Alternatively, install the pyspark-extension
PyPi package via pip install
and remove the --packages
argument from spark-submit
:
docker exec spark-master pip install --user pyspark_extension==2.11.1.3.5
docker exec spark-master spark-submit --master spark://master:7077 /example/example.py
This output proves that PySpark could call into the function func
, wich only works when Pandas and PyArrow are installed:
+---+
| id|
+---+
| 0|
| 1|
| 2|
+---+
Test that spark.install_pip_package("pandas", "pyarrow")
is really required by this example by removing this line from example.py
…
from pyspark.sql import SparkSession
def main():
spark = SparkSession.builder.appName("spark_app").getOrCreate()
def func(df):
return df
from gresearch.spark import install_pip_package
- spark.install_pip_package("pandas", "pyarrow")
spark.range(0, 3, 1, 5).mapInPandas(func, "id long").show()

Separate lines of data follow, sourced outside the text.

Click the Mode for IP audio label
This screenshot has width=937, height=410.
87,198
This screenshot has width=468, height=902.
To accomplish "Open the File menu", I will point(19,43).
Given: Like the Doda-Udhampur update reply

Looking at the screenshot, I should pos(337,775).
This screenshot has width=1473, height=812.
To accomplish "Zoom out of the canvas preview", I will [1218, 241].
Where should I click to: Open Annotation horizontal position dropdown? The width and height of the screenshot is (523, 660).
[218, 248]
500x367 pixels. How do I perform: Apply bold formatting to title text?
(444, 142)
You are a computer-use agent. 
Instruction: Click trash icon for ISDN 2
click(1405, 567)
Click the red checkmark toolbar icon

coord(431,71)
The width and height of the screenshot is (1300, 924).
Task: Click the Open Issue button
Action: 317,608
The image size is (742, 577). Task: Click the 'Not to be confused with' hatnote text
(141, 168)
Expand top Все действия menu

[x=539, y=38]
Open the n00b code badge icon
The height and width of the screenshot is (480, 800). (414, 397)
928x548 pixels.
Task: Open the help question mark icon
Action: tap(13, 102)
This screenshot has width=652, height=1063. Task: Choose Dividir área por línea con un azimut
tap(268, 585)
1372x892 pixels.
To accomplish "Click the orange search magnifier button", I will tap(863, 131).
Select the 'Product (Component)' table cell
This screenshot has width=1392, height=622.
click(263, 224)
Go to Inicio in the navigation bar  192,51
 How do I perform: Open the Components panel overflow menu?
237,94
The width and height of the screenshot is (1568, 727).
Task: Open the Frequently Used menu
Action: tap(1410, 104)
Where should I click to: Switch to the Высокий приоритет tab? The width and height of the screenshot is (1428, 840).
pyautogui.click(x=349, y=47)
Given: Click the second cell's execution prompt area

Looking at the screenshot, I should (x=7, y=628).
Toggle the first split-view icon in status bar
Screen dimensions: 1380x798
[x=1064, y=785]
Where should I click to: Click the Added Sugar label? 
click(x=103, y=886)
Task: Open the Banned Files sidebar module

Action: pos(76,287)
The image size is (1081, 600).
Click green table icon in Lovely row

if __name__ == "__main__":
main()
… and running the spark-submit
command again. The example does not work anymore,
because the Pandas and PyArrow packages are missing from the driver:
Traceback (most recent call last):
File "/opt/spark/python/lib/pyspark.zip/pyspark/sql/pandas/utils.py", line 27, in require_minimum_pandas_version
ModuleNotFoundError: No module named 'pandas'
Finally, shutdown the example cluster:
docker compose -f docker-compose.yml down
Note that this feature is not supported in Python when connected with a Spark Connect server.